Re: [RFC][PATCH] Allow transfer of any valid sha1

[Date Prev][Date Next][Thread Prev][Thread Next][Date Index][Thread Index]

 



Junio C Hamano <junkio@xxxxxxx> writes:

> ebiederm@xxxxxxxxxxxx (Eric W. Biederman) writes:
>
>> diff --git a/fetch-pack.c b/fetch-pack.c
>> index a3bcad0..c767d84 100644
>> --- a/fetch-pack.c
>> +++ b/fetch-pack.c
>> @@ -260,6 +260,27 @@ static void mark_recent_complete_commits
>>  	}
>>  }
>>  
>> +static struct ref **get_sha1_heads(struct ref **refs, int nr_heads, char
> **head)
>> +{
>> +	int i;
>> +	for (i  = 0; i < nr_heads; i++) {
>> +		struct ref *ref;
>> +		unsigned char sha1[20];
>> +		char *s = head[i];
>> +		int len = strlen(s);
>> +
>> +		if (len != 40 || get_sha1_hex(s, sha1))
>> +			continue;
>
> So the new convention is fetch-pack can take ref name (as
> before), or a bare 40-byte hexadecimal.  I think sane people
> would not use ambiguous refname that says "deadbeef" five times,
> and even if the do so they could disambiguate by explicitly
> saying "refs/heads/" followed by "deadbeef" five times, so it
> should be OK.

Yes.

>> +
>> +		ref = xcalloc(1, sizeof(*ref) + len + 1);
>> +		memcpy(ref->old_sha1, sha1, 20);
>> +		memcpy(ref->name, s, len + 1);
>> +		*refs = ref;
>> +		refs = &ref->next;
>> +	}
>> +	return refs;
>> +}
>> +
>
> This function takes the pointer to a location that holds a
> pointer to a "struct ref" -- it is the location to store the
> newly allocated ref structure, i.e. the next pointer of the last
> element in the list.  When it returns, the location pointed at
> by the pointer given to you points at the first element you
> allocated, and it returns the next pointer of the last element
> allocated by it.  That is the same calling convention as
> connect.c::get_remote_heads().  So when calling this function to
> append to a list you already have, you would give the next
> pointer to the last element of the existing list.  But you do
> not seem to do that.

Ack.

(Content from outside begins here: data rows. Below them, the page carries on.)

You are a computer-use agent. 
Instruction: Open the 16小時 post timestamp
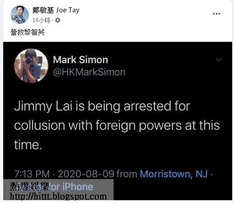tap(41, 20)
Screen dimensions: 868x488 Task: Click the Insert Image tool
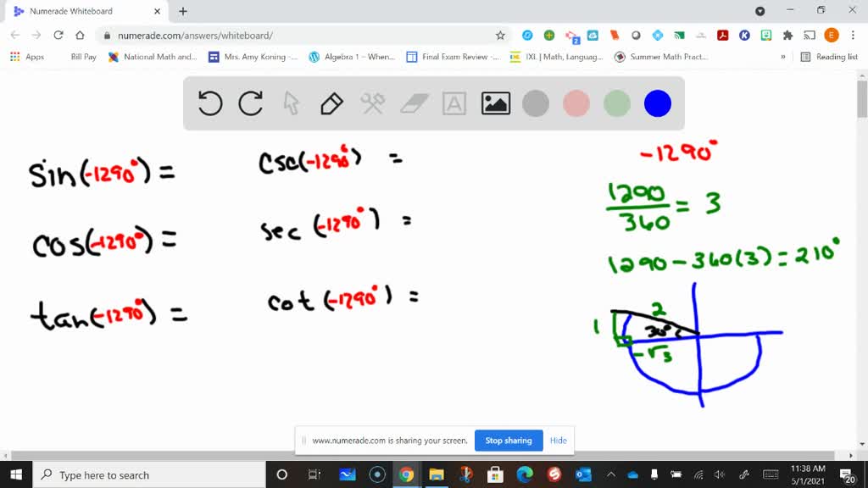coord(495,103)
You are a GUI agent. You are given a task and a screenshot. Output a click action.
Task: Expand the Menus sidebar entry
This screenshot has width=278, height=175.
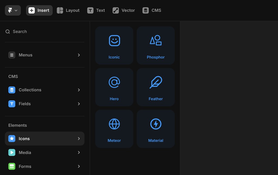click(79, 55)
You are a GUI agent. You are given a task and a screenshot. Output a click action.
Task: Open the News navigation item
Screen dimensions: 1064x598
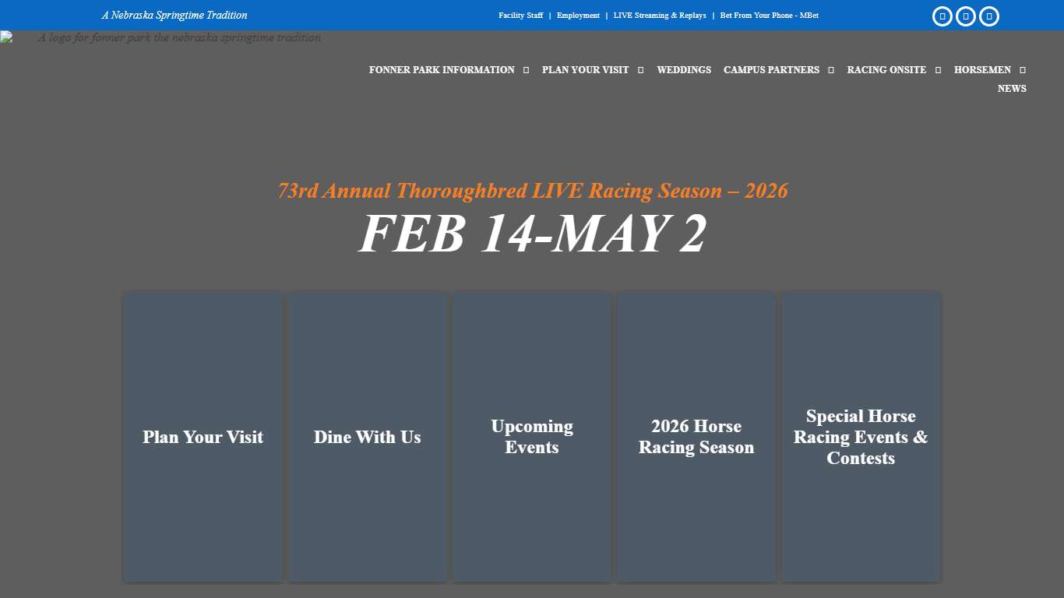tap(1012, 89)
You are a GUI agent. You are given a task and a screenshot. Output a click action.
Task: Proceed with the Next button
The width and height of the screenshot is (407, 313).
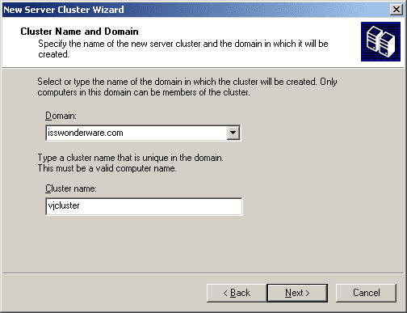pos(297,293)
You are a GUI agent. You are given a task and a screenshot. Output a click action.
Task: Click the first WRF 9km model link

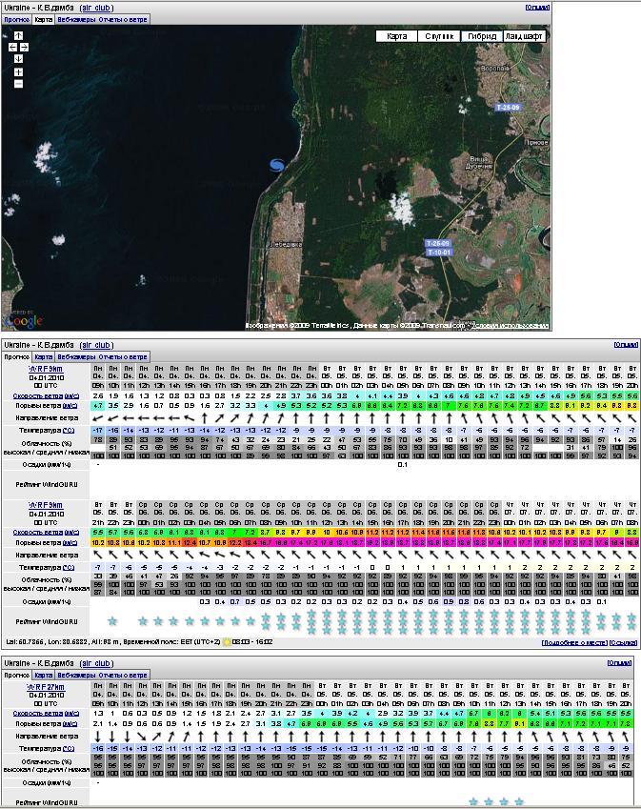click(45, 368)
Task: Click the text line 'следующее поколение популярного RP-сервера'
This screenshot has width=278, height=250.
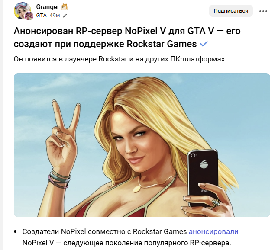Action: (x=147, y=243)
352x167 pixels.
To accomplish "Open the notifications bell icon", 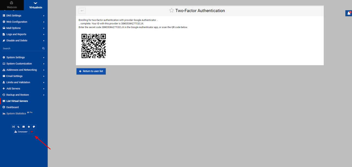I will click(x=349, y=13).
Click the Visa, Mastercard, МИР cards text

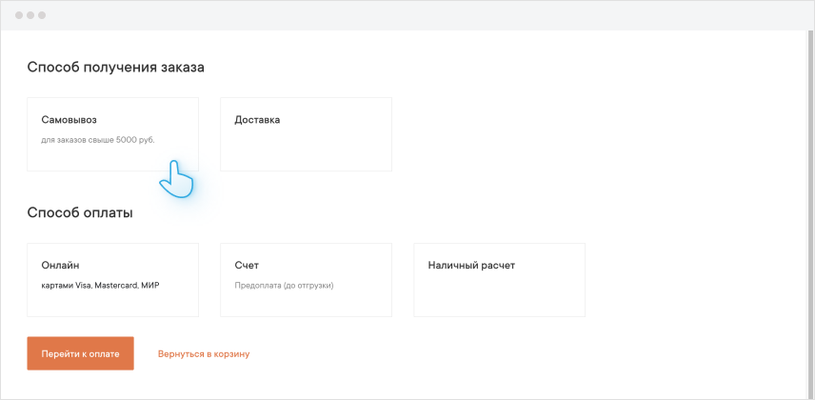[x=101, y=285]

That does look like a bug.  I knew there as something
fishy about that code.  But it worked for my basic testing so I didn't
worry about it.

> I think the body of fetch_pack() should become something like:
>
> 	struct ref *ref, **tail;
>
>         tail = get_remote_heads(fd[0], &ref, 0, NULL, 0);
> 	if (server_supports("multi_ack")) {
> 		...
> 	}
> 	tail = get_sha1_heads(tail, nr_match, match);
> 	if (everything_local(&ref, nr_match, match)) {
> 		...

Actually because we want the filter to resolve sha1s by
default in terms of what was passed on the command line.  I'm pretty
certain that should be:

	tail = get_sha1_heads(&ref, nr_match, match);
	tail = get_remote_heads(fd[0], tail, 0, NULL, 0);
        ...


>> @@ -311,6 +332,8 @@ static int everything_local(struct ref *
>>  	if (cutoff)
>>  		mark_recent_complete_commits(cutoff);
>>  
>> +	filter_refs(refs, nr_match, match);
>> +
>
> I am not sure about this change.

Agreed.  It was a hold over from an earlier way of injecting
the sha1 into the logic.  

As for what happens I think I need to audit everything that
takes a ref from fetch_pack.  To make certain I have not
messed up the logic.

> In the original code we do not let get_remote_heads() to filter
> the refs but call filter_refs() after the "mark all complete
> remote refs as common" step for a reason.  Even though we may
> not be fetching from some remote refs, we would want to take
> advantage of the knowledge of what objects they have so that we
> can mark as many objects as common as possible in the early
> stage.  I suspect this change defeats that optimization.

It feels like it.

> So instead I would teach "mark all complete remote refs" loop
> that not everything in refs list is a valid remote ref, and skip
> what get_sha1_heads() injected, because these arbitrary ones we
> got from the command line are not something we know exist on the
> remote side.  Maybe something like this.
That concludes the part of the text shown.